Over the past five years, the average spread going from September to October RBOB futures averaged a 16cts/gal step-down in prices. The drop in price from September futures to October futures though in the past two years has been in excess to 20cts/gal. Currently, the spread between the two months contracts has been running about 18-19cts/gal, still above average but 3-4cts softer than the previous two years.
The excessive spread between the end of the 3rd quarter and start of the 4th quarter contacts in 2022 and 2023 are largely explained by the relatively low gasoline supplies compared to previous years.
It is not just in the futures markets, but also in spot markets where some of the higher RVPs begin to become the tradeable spec sometime in mid-September (depending on the market).
For example, in 2022 the higher RVP RBOB in the New York Harbor ushered in about an 8cts. In 2022, however, from September 15 to 18, 2023, spot prices dropped by 21cts. That was quickly reflected in Northeast gross rack-to-retail margins which, on September 15, were 31.4cts/gal, but just six days later the gross margin had grown by nearly 70% to 52.8cts/gal.
Sometimes market circumstances demand government action.
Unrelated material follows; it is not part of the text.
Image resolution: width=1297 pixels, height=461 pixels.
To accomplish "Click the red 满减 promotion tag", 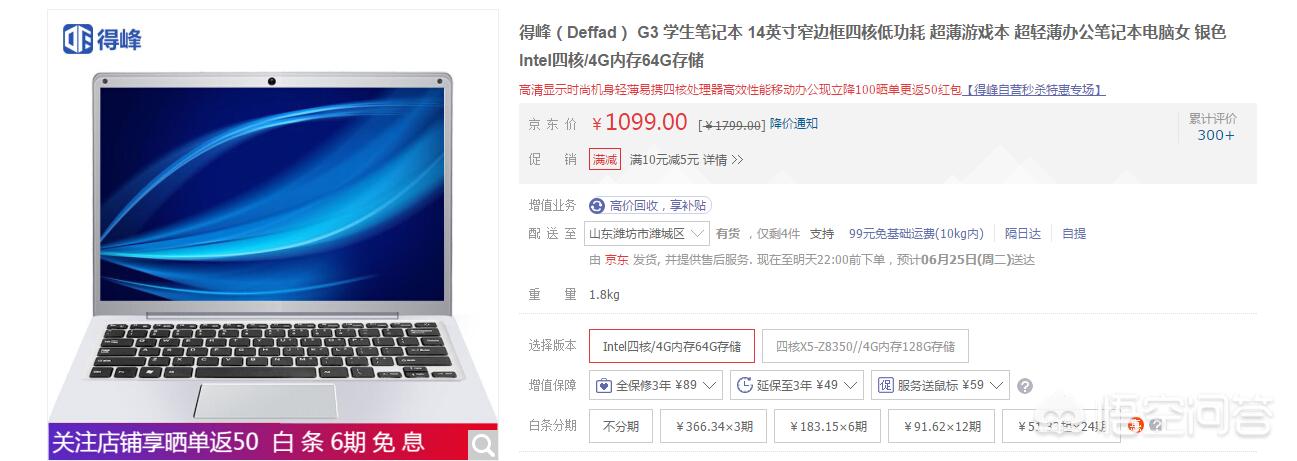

California does not see the transition to high RVP gasoline until late October. But in each of the past two years because of refinery downtime and other markets no longer making low RVP gasoline that would meet California specifications making resupply difficult, action was taken to relax RVP standards a few weeks before normal.
In 2023, L.A. CARBOB was pricing almost $1.50/gal over futures and San Francisco about $1.10 on September 28, 2023, but after the RVP waiver was issued, premiums fell by almost $1 in L.A. gross margins in California reacted swiftly more than doubling from 58cts/gal on September 28th to $1.69/gal just a few days later.
2023 was just “deja vu all over again” when compared to 2022. On October 3, 2022, L.A and San Francisco gasoline were pricing at more than $2 over futures, but two days later after the government stepped in, waiving RVP requirements, the market saw about $1.50 cut off those premiums to around 50cts over futures. Rack to retail margins, you guessed it, nearly tripled over the course of five days from 43.6cts/gal on October 1 to $1.54/gal on October 6, 2023.
Those are just a few examples how the fall RVP shift can have a massive impact on gross margins for gasoline retailers and further evidence that the best time of year for the gross rack-to-retail margin usually lands in the last third of the year.